From: Rafael J. Wysocki on
On Thursday, June 10, 2010, Neil Brown wrote:
> On Thu, 10 Jun 2010 10:59:43 +0200
> "Rafael J. Wysocki" <rjw(a)sisk.pl> wrote:
>
> > On Thursday, June 10, 2010, Neil Brown wrote:
> > > On Wed, 9 Jun 2010 11:40:27 +0200
> > > "Rafael J. Wysocki" <rjw(a)sisk.pl> wrote:
> > >
> > > > On Wednesday 09 June 2010, Felipe Contreras wrote:
> > > > > On Wed, Jun 9, 2010 at 6:46 AM, Linus Torvalds
> > > > > <torvalds(a)linux-foundation.org> wrote:
> > > > > > On Tue, 8 Jun 2010, david(a)lang.hm wrote:
> > > > > >>
> > > > > >> having suspend blockers inside the kernel adds significant complexity, it's
> > > > > >> worth it only if the complexity buys you enough. In this case the question is
> > > > > >> if the suspend blockers would extend the sleep time enough more to matter. As
> > > > > >> per my other e-mail, this is an area with rapidly diminishing returns as the
> > > > > >> sleep times get longer.
> > > > > >
> > > > > > Well, the counter-argument that nobody seems to have brought up is that
> > > > > > suspend blockers exist, are real code, and end up being shipped in a lot
> > > > > > of machines.
> > > > > >
> > > > > > That's a _big_ argument in favour of them. Certainly much bigger than
> > > > > > arguing against them based on some complexity-arguments for an alternative
> > > > > > that hasn't seen any testing at all.
> > > > > >
> > > > > > IOW, I would seriously hope that this discussion was more about real code
> > > > > > that _exists_ and does what people need.
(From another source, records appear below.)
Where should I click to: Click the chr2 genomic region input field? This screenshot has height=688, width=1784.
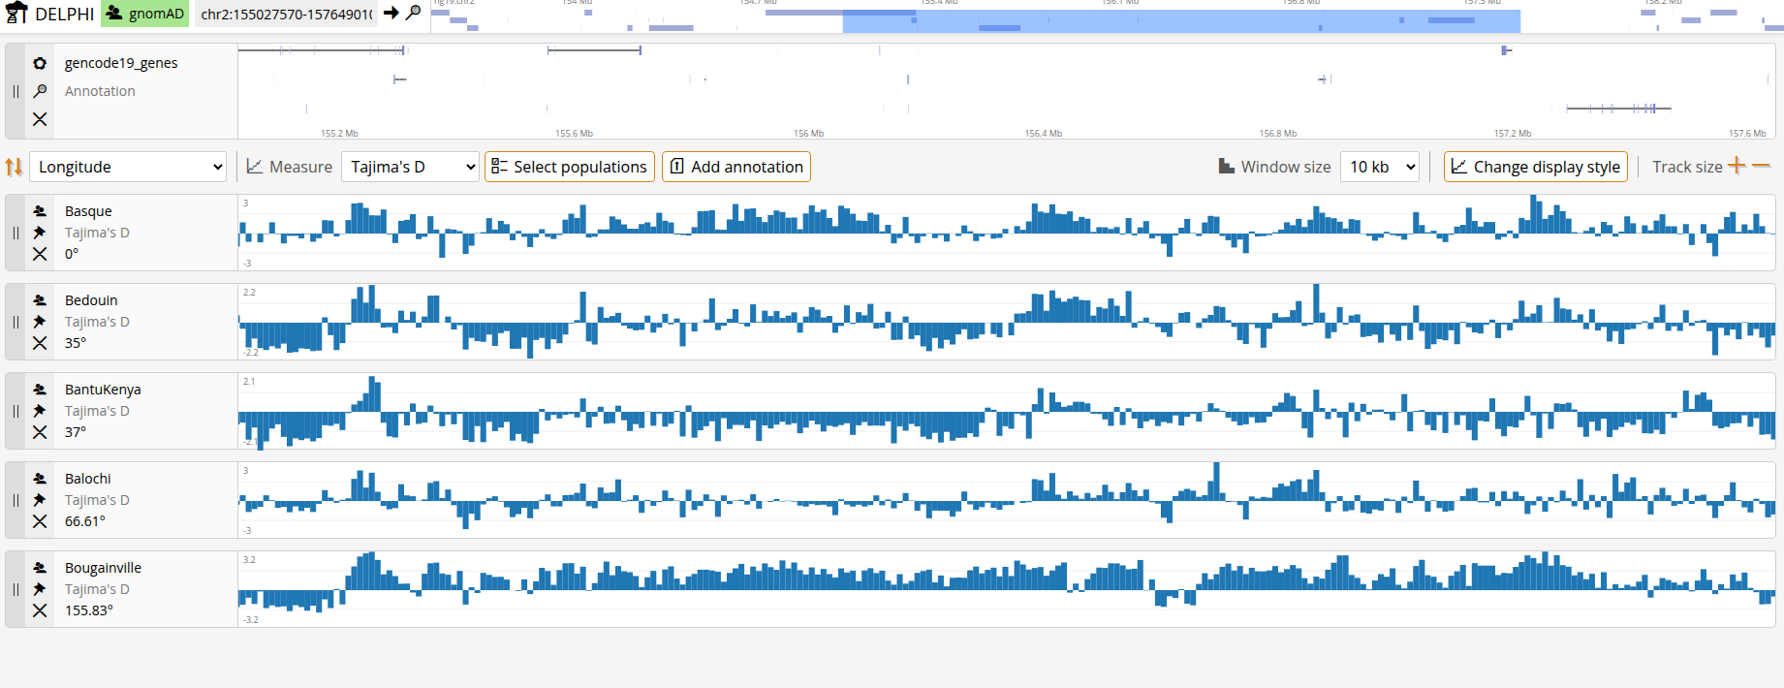pos(286,14)
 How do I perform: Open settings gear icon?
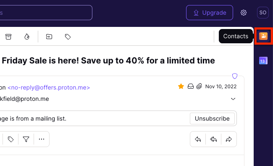[x=244, y=13]
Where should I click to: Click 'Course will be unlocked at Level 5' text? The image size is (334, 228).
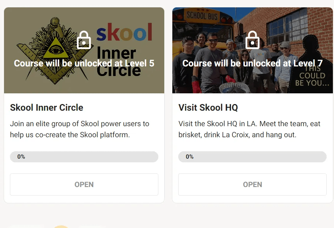(x=84, y=63)
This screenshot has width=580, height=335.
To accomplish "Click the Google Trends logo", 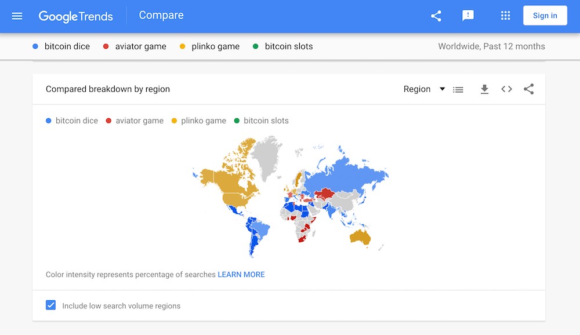I will [75, 16].
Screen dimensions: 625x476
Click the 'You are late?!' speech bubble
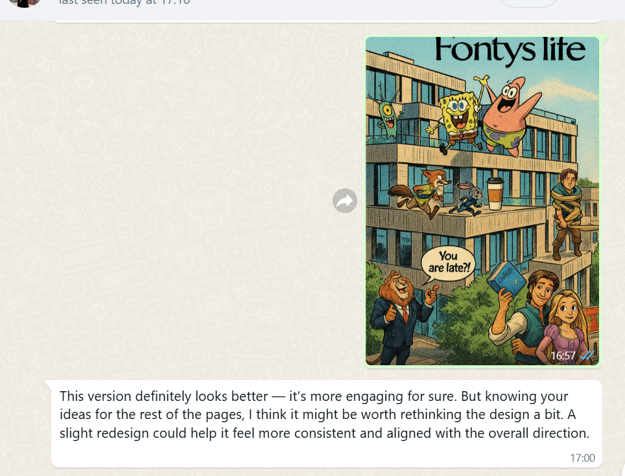pyautogui.click(x=448, y=263)
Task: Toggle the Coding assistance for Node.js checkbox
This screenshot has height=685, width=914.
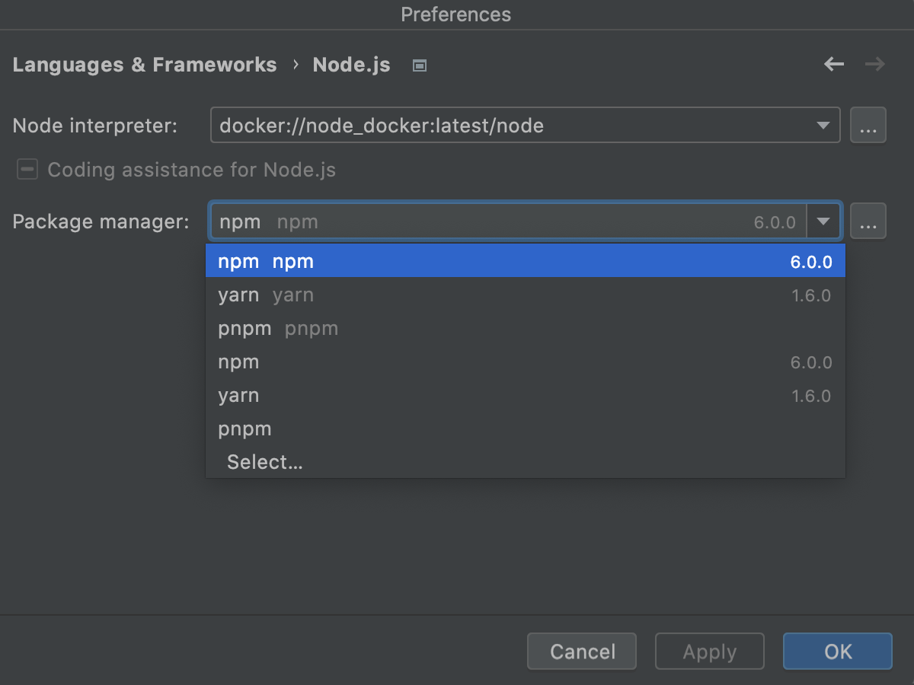Action: click(x=27, y=169)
It seems to have degenerated into
> > > > > > something else.
> > > > > >
> > > > > > Because in the end, "code talks, bullshit walks". People can complain and
> > > > > > suggest alternatives all they want, but you can't just argue. At some
> > > > > > point you need to show the code that actually solves the problem.
> > > > >
> > > > > That's assuming there is an actual problem, which according to all the
> > > > > embedded people except android, there is not.
> > > >
> > > > Yes, there is, but they've decided to ignore it.
> > > >
> > > > > And if there is indeed such a problem (probably not big), it might be
> > > > > solved properly by the time suspend blockers are merged, or few
> > > > > releases after.
> > > >
> > > > Not quite. Have you followed all of the discussion, actually?
> > > >
> > > > > Whatever the solution (or workaround) is, it would be nice if it could
> > > > > be used by more than just android people, and it would also be nice to
> > > > > do it without introducing user-space API that *nobody* likes and might
> > > > > be quickly deprecated.
> > > >
> > > > I agree with Linus and I don't have that much of a problem with the API that
> > > > people seem to have. In fact the much-hated user space API is just a char
> > > > device driver with 3 ioctls (that can be extended in future if need be) and
> > > > the kernel API is acceptable to me.
> > >
> > > I think there is a little bit more to it than that. It seems there is a new
> > > ioctl for input/event devices to say "Any events queued here should be
> > > treated as wake-up events". There may be similar additions to other devices,
> > > but I know of no details.
> >
> > That's not in the patchset as in my pull request.
> >
> > It is used on Android, though, and it would have been submitted separately, had
> > the first patchset been merged.
>
> Very true. But as the one cannot be used without the other, they really need
> to be considered as a package.

You can use suspend blockers as in the pull request without the input patch
in principle.

> >
> > > I wonder if we can get a complete statement of changes to the user-space
> > > API...
> > >
> > > > Yes, there is some overlap between it
> > > > and PM QoS, but IMhO that overlap may be reduced over time (eg. by
> > > > using PM QoS requirements to implement suspend blockers).
> > > >
> > > > To me, the question boils down to whether or not we're able to persuade the
> > > > Android people to use any other approach (eg. by demonstrating that something
> > > > else is actually better), because even if we invent a brilliant new approach,
> > > > but Android ends up using its old one anyway, the net result will be as though
> > > > we haven't done anything useful.
> > >
> > > Yes. There is no point unless we can meet somewhere in the middle. I think
> > > that would have to include a full suspend that freezes all processes.
> > > Solutions which reject that - while quite clever - would require too much
> > > change to Android user-space to be acceptable.
> >
> > Moreover, having thought a bit more about the "power manager in user space"
> > concept I'm not sure if it really is that better than the original wakelocks
> > idea. Namely, it only repaces a kernel-based mechanism with a user space
> > task doing basically the same thing, but the communication between that task
> > and the other cooperating user space tasks is arguably more complicated (it
> > also uses the kernel resources, although indirectly).
> >
> > So, for a phone-like system, where you'd generally want to simplify user space,
> > having a "power manager" in the kernel seems to make sense to me.
> >
>
> Following that logic would we end up putting everything in the kernel?

No, I don't think so.

> To my mind the advantage of having something in user-space is flexibility -
> you can refine the interfaces and behaviours without bothering the kernel.
> The reasons for putting things in the kernel are:
> - tight integration with VM or processes (the two main abstractions that the
> kernel has to manage)
> - privileged access to devices
> - arbitration between processes with different privilege levels

I'd add inter-process communication to this list as well.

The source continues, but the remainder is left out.